Susie Power (d. 2015)

Susie Power, daughter of Noel Robb, a founding member of the Black Sash, sadly passed away on Saturday 17 January. She, and her surviving sisters Rosie de Waal and Libby Ardington, were also very active past members of the Black Sash.

Di Oliver, past Black Sash Member and Black Sash trustee pays tribute to Susie by writing about her remarkable funeral:

I went to Susie Power’s funeral yesterday.   It was remarkable, just as Susie was.  Her white coffin was draped with a cloth of some significance –removed at the end of the proceedings for her siblings and her children who were  pall bearers at the end of a wonderful hour of reminiscences and celebration of her well-lived life.  All around the coffin, placed under the trees to the left of the wide front verandah overlooking the mountains, were strings of photographs hanging from the branches of the trees, weighted down by pebbles.  Some of the photos were sad, most were happy, some extraordinary records of her life as a sister, mum, grandmother and of course as Noel’s daughter.  There were lovely studies of her with her beloved David ….

One of Susie’s sons-in-law acted as MC, the crowd gathered under a nomadic tent (open-sided) on the lawn and in the cool of the verandah.  Friends, staff and family spilled over from the chairs onto the lawns as we all listened, enraptured by delightful word pictures of the character that Susie was.  Apart from her many good works, the farm staff sang, played an electric keyboard and praised her for her loving care and kindness towards them all – “I shall never, ever forget Mevrou” said one man.

Her three children gave a joint eulogy, moving through their experiences of Susie, the “one of a kind” mother, who loved her dogs (all of them were named!, some present) which were allowed to do everything and anything they liked, unlike the children who had to knuckle under from time to time.  But all three burst with pride at being her children and, through their sadness, praised her for her principled stand on the things that really count, which have become the values towards which they all strive.

Susie’s grandchildren then gathered around the microphone and three of them said what “grannie” meant to them.  One said he loved her so much because she told him what was in the parcel under the Christmas tree before he was allowed to open it!  She was clearly a fabulous grannie who, with her OT skills, kept them all endlessly busy doing interesting things.

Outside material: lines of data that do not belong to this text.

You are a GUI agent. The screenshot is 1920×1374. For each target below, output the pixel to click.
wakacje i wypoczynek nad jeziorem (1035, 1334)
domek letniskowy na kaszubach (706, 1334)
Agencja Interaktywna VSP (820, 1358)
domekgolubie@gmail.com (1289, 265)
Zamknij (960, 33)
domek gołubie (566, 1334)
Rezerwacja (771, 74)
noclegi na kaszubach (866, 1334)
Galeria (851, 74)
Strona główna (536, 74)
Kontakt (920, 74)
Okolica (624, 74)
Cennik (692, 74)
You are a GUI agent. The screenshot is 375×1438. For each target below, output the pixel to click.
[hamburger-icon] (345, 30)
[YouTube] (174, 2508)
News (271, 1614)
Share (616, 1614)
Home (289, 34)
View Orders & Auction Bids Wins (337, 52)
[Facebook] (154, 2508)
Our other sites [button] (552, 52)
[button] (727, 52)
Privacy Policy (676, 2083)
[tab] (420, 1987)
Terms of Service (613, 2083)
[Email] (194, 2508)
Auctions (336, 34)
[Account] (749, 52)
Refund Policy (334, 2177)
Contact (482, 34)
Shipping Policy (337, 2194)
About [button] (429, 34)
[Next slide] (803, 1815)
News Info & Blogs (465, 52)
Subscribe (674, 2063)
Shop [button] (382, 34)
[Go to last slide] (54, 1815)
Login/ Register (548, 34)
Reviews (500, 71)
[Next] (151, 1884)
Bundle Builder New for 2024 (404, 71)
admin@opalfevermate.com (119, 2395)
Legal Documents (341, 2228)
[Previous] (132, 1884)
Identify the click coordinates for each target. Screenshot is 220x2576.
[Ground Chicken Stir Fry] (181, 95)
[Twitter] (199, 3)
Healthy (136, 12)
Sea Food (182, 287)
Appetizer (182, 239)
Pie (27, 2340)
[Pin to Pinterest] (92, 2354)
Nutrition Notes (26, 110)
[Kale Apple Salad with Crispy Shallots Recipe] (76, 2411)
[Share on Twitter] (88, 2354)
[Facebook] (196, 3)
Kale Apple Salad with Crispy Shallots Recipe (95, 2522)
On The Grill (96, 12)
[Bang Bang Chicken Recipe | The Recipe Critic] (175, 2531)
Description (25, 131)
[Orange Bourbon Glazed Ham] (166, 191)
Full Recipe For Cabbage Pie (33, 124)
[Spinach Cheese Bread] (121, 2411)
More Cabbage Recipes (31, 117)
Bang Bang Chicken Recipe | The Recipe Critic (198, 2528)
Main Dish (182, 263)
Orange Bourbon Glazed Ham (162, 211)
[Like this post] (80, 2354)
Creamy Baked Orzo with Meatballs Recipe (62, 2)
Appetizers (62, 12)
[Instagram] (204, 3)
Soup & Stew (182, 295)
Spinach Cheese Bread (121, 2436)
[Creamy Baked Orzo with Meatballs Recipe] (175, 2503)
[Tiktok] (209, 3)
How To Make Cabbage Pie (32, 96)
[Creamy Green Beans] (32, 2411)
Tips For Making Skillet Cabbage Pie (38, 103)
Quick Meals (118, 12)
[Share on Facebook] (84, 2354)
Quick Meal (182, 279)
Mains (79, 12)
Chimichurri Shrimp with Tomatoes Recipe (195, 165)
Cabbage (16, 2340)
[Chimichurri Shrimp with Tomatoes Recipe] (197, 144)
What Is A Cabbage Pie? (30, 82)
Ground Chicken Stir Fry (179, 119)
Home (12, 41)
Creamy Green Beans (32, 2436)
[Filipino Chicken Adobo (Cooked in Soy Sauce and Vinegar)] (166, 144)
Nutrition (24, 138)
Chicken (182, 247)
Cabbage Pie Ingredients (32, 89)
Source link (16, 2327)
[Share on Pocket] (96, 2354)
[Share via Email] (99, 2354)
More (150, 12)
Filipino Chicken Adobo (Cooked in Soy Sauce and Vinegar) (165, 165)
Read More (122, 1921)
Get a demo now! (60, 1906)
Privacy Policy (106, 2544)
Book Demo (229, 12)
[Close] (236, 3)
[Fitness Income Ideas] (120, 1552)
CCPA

Robud de Waal, Susie’s oldest sister gave a special tribute by inviting us to imagine several pictures of Susie at different times of her life.  Everyone seemed to mention Susie’s love of her G&Ts and her ciggies, and what a wonderful maker of outrageous cakes she was.  In tribute to her, her children made an outrageous cake –decorated with cigarettes and gin bottle labels - in memory of darling Susie, placed not far from her coffin.

Two of Susie’s daughters-in-law handled translation into Afrikaans for some of the items and one read a beautiful tribute written by David, which left us all weeping.  David was so brave, but clearly so broken.  He was thanked by his children for having cared so lovingly for Susie who was in a wheelchair when one of her sons married only 2 weeks ago.

The sun baked down on this farm that Susie loved as we were all invited to follow the family behind the coffin that was placed in a hearse that drove off, and we were invited to lunch.

Tribute paid to susie power by her children

Our mother was truly a one off. She marched to the beat of her own drum. She knew exactly what she liked and what she didn’t. She instinctively knew what was important and right ...and what was not.

Mom did many different things in her life but they always involved supporting the underdog. The weakest, the most vulnerable, those were her people.

On arrival in East London in the early 80s she quickly set about setting up “The Workshop”, a occupational centre for the mentally and physically challenged, determined that they should have meaningful work to give them an improved sense of self-worth. She loved all their antics - in fact the crazier the better!

At the same time she worked tirelessly for the Black Sash -  helping to establish the Advice Office and spending her afternoons assisting people - and on more than one occasion forgetting to collect us from school in the process!

She was always a constant thorn in the side the security police who once confused her book club gathering at our house with a Black Sash committee meeting, leading them to let down the tires of the bewildered book club ladies cars parked in the street. After this event,  Dad took to going outside with a torch to flush out the hapless security policemen from their hiding places before the start of each meeting.

On another occasion, in an attempt to intimidate her,  the security branch distributed pamphlets around the local township advertising jobs, blankets and  free food to all those who reported to our house at 6pm. Hundreds of destitute people duly descended, followed shortly by the security police who wanted to arrest her for holding an “illegal gathering”. Quick as flash she called the Daily Dispatch and her colleagues in the Black Sash to bring blankets and food over. The Daily Dispatch ran the story of the bogus pamphlets in the newspaper the following day. Mom 1 - Security Police 0.

On returning to Cape Town in the early 90s,  Mom took up a job working for the Surplus People Project working on land restitution in the Northern Cape. She became a local in places like Riemvasmaak, Garies, and Springbok driving up and down the N7 like it was a mere 30 minute commute. Her highlight of any trip was her toasted cheese and tomato sandwich and ice cold strawberry milkshake at the Springbok Cafe.